■ Brief ■
In the records below, begin at the line containing "Open the activity profile dropdown arrow" and end at the line containing "Click the Process"; quote every line in that span exactly, including both boundary lines, and no others.

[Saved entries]
▬▬▬▬▬▬▬▬▬▬

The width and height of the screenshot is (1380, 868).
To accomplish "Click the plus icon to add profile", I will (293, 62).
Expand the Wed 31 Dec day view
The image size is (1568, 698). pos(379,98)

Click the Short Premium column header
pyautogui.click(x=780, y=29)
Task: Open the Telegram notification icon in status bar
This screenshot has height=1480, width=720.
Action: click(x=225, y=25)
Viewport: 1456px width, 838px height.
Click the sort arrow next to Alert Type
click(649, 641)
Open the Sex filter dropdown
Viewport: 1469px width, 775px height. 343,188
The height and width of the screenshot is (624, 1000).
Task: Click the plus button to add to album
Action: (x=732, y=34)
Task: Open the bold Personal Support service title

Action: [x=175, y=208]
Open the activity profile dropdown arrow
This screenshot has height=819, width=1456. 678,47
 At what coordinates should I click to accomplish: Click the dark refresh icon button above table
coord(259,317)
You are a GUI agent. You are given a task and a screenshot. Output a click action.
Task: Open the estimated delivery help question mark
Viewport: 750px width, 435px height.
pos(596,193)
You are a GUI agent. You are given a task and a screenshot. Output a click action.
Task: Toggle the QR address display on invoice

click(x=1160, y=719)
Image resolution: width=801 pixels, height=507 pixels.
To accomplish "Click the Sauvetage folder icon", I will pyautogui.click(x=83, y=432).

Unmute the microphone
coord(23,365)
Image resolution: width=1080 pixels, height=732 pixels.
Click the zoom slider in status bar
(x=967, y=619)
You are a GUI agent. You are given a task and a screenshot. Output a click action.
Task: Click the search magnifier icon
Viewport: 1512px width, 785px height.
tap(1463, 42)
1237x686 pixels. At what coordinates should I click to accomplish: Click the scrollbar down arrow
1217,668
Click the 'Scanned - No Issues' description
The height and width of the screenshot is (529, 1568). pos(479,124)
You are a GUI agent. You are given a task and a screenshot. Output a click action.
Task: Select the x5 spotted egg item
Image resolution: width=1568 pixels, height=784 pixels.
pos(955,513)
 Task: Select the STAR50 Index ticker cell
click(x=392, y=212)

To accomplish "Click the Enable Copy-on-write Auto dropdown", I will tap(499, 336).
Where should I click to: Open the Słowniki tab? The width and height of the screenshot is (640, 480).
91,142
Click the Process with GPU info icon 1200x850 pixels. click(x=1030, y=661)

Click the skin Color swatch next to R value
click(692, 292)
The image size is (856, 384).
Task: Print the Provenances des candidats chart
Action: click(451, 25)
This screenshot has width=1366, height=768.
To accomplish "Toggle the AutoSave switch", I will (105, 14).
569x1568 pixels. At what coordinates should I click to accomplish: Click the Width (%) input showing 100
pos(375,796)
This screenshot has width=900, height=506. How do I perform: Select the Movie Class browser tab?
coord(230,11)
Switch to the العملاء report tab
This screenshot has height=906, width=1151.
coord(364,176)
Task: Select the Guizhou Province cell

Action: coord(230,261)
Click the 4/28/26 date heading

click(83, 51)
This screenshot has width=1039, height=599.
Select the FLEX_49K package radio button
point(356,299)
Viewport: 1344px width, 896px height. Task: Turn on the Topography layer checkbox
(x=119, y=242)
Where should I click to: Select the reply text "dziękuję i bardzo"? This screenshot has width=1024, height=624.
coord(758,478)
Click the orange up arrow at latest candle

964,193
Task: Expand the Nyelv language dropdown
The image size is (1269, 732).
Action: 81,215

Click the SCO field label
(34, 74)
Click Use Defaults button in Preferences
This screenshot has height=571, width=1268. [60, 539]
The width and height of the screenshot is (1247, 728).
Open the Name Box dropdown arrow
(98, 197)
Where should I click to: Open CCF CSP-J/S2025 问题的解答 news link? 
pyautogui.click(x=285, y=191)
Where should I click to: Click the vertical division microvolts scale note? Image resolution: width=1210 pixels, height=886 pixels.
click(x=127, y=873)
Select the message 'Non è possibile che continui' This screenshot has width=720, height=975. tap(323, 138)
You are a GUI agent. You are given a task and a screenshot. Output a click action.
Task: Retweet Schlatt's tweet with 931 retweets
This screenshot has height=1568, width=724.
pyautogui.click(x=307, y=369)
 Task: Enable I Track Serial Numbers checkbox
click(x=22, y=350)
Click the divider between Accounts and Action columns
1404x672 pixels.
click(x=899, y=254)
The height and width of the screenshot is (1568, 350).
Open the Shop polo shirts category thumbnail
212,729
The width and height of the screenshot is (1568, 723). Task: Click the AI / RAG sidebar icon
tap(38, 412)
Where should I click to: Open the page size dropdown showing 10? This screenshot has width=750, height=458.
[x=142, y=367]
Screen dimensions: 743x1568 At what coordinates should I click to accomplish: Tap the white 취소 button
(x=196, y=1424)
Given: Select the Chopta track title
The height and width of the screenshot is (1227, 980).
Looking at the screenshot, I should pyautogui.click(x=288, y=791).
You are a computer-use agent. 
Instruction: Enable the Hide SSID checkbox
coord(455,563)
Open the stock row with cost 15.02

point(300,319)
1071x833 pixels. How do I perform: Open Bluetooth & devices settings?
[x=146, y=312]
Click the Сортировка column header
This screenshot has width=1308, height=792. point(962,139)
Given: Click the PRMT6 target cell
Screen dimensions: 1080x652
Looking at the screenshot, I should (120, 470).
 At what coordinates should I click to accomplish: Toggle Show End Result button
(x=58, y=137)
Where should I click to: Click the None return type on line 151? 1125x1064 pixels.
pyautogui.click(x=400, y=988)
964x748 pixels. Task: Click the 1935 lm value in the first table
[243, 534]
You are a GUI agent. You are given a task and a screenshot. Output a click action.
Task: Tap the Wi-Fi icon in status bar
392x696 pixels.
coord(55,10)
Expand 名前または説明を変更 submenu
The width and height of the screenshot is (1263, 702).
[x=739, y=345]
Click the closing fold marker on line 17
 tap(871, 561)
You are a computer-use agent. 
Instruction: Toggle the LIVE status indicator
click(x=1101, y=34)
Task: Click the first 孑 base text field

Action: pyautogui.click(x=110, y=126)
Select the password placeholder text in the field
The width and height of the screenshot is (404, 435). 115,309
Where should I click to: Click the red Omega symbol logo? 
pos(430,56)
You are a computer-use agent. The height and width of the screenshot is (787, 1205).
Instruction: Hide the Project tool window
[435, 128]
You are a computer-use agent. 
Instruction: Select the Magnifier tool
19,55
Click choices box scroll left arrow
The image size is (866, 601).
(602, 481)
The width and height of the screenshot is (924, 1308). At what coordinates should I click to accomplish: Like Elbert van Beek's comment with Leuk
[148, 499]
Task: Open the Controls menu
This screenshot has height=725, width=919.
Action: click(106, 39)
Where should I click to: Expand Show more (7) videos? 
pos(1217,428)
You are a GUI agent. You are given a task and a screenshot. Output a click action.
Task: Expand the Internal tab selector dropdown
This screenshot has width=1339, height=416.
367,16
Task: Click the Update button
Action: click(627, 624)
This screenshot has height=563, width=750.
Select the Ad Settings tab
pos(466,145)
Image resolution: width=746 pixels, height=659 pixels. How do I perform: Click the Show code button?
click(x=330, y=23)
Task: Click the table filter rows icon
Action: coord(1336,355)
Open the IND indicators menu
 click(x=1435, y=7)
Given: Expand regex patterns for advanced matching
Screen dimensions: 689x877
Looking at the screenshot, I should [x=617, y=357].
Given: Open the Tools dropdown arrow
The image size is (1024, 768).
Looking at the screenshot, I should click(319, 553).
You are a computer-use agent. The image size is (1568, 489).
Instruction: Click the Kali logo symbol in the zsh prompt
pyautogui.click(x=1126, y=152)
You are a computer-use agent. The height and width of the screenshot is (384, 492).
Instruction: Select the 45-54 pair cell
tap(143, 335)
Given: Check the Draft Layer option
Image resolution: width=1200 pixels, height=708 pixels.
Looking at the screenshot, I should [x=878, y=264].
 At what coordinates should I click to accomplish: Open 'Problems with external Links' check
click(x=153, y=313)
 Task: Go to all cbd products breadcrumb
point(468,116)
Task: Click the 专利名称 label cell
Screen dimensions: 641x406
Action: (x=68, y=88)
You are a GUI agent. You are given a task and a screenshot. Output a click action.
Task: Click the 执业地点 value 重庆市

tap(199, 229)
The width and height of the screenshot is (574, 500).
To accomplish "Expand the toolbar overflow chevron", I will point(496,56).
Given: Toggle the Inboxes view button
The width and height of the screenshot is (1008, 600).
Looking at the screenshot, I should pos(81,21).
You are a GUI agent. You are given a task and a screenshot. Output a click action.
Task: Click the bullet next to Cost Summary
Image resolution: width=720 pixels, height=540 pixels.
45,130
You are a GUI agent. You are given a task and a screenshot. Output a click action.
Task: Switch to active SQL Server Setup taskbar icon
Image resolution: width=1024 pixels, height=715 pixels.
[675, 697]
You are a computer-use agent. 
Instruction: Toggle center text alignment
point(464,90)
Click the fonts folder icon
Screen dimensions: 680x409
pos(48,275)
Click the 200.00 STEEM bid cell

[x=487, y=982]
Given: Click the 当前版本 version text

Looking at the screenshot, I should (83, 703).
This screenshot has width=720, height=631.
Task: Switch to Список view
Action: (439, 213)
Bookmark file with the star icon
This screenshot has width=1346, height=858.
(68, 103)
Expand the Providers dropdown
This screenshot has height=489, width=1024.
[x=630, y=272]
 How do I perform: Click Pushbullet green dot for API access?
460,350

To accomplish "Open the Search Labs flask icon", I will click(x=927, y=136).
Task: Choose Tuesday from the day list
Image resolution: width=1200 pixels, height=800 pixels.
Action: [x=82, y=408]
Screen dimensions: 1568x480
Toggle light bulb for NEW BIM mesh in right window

▬▬▬▬▬▬▬▬▬▬

■ Task answer ■
Open the activity profile dropdown arrow
This screenshot has height=819, width=1456. 678,47
 At what coordinates should I click to accomplish: Click the dark refresh icon button above table
coord(259,317)
You are a GUI agent. You are given a task and a screenshot. Output a click action.
Task: Open the estimated delivery help question mark
Viewport: 750px width, 435px height.
pos(596,193)
You are a GUI agent. You are given a task and a screenshot. Output a click action.
Task: Toggle the QR address display on invoice

click(x=1160, y=719)
Image resolution: width=801 pixels, height=507 pixels.
To accomplish "Click the Sauvetage folder icon", I will pyautogui.click(x=83, y=432).

Unmute the microphone
coord(23,365)
Image resolution: width=1080 pixels, height=732 pixels.
Click the zoom slider in status bar
(x=967, y=619)
You are a GUI agent. You are given a task and a screenshot. Output a click action.
Task: Click the search magnifier icon
Viewport: 1512px width, 785px height.
tap(1463, 42)
1237x686 pixels. At what coordinates should I click to accomplish: Click the scrollbar down arrow
1217,668
Click the 'Scanned - No Issues' description
The height and width of the screenshot is (529, 1568). pos(479,124)
You are a GUI agent. You are given a task and a screenshot. Output a click action.
Task: Select the x5 spotted egg item
Image resolution: width=1568 pixels, height=784 pixels.
pos(955,513)
 Task: Select the STAR50 Index ticker cell
click(x=392, y=212)

To accomplish "Click the Enable Copy-on-write Auto dropdown", I will tap(499, 336).
Where should I click to: Open the Słowniki tab? The width and height of the screenshot is (640, 480).
91,142
Click the Process with GPU info icon 1200x850 pixels. click(x=1030, y=661)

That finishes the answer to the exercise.